Conclusion(s): ATA test is reliable and stable method of evaluating the capacity of agility among untrained adult people.

Implications: Comprehensive agility test which is fast to execute and does not require special devices, is reliable method for the physiotherapists´ use. It is challenging enough also for fit people and ATA does not include ceiling effect. Further, unlike other tests of physical functioning in the International Classification of Functioning, Disability and Health (ICF) domains, ATA can be considered an appropriate method of screening early signs of declined agility and giving tips for planning suitable exercises focused on improving or maintaining capacity of agility and preventing clumsiness.

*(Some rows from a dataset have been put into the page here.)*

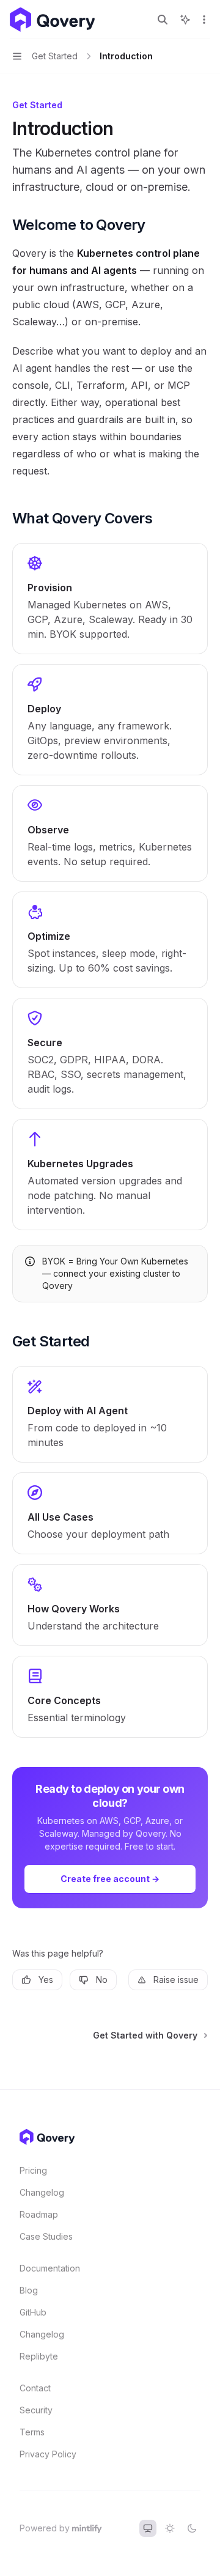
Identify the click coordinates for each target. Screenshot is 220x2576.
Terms (32, 2432)
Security (36, 2410)
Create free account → (110, 1878)
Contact (35, 2388)
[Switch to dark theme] (191, 2528)
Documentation (50, 2268)
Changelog (42, 2192)
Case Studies (46, 2236)
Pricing (33, 2170)
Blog (29, 2290)
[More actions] (204, 19)
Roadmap (39, 2214)
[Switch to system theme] (147, 2528)
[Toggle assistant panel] (185, 19)
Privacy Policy (48, 2454)
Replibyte (39, 2356)
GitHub (33, 2312)
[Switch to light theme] (169, 2528)
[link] (110, 598)
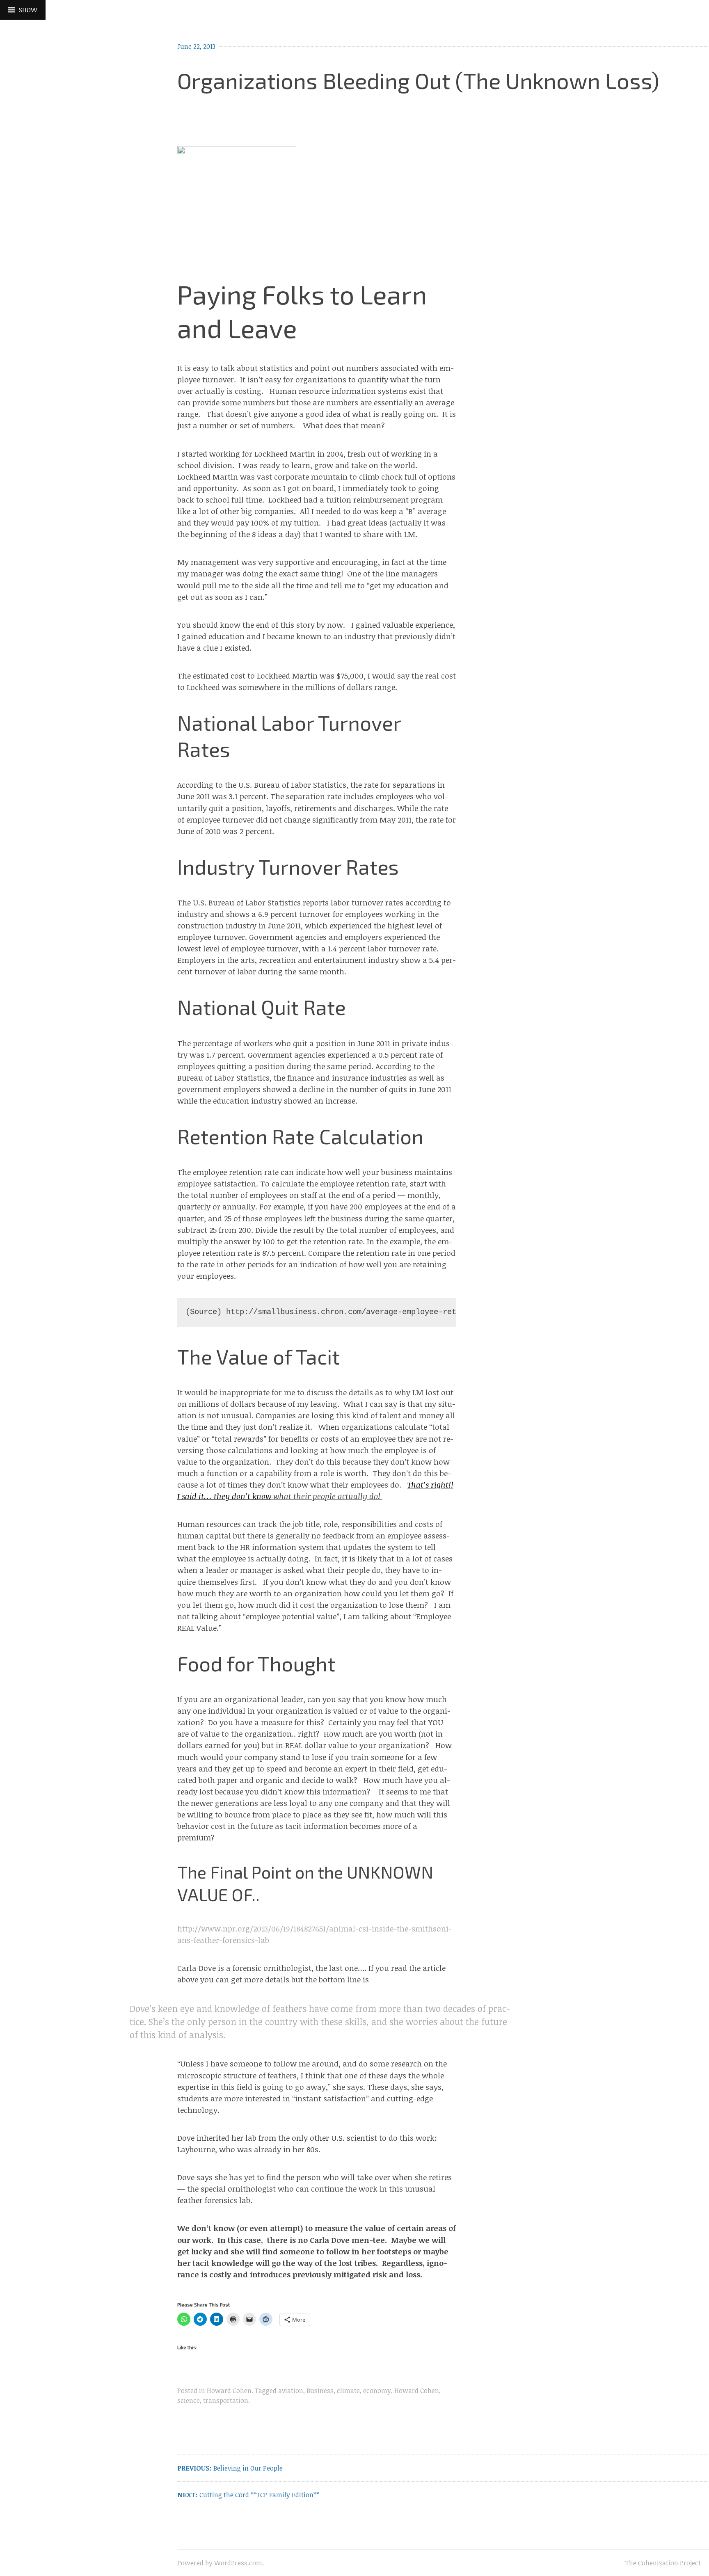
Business (320, 2390)
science (188, 2400)
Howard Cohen (229, 2390)
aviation (290, 2390)
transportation (225, 2400)
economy (377, 2390)
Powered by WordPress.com (219, 2562)
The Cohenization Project (663, 2562)
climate (348, 2390)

Keywords: Multiple-choice cognitive task, Physical functioning, Reproducibility

Funding acknowledgements: This study received financial support from Finnish Margaretha Foundation, Finnish People's Cultural Foundation and Finnish Folkhälsan Research Center.

Topic: Human movement analysis; Musculoskeletal: lower limb

Ethics approval required: Yes
Institution: the Social Insurance Institution in Finland
Ethics committee: the Ethical Committee of the Research and Development Centre
Ethics number: The decision has not included the number.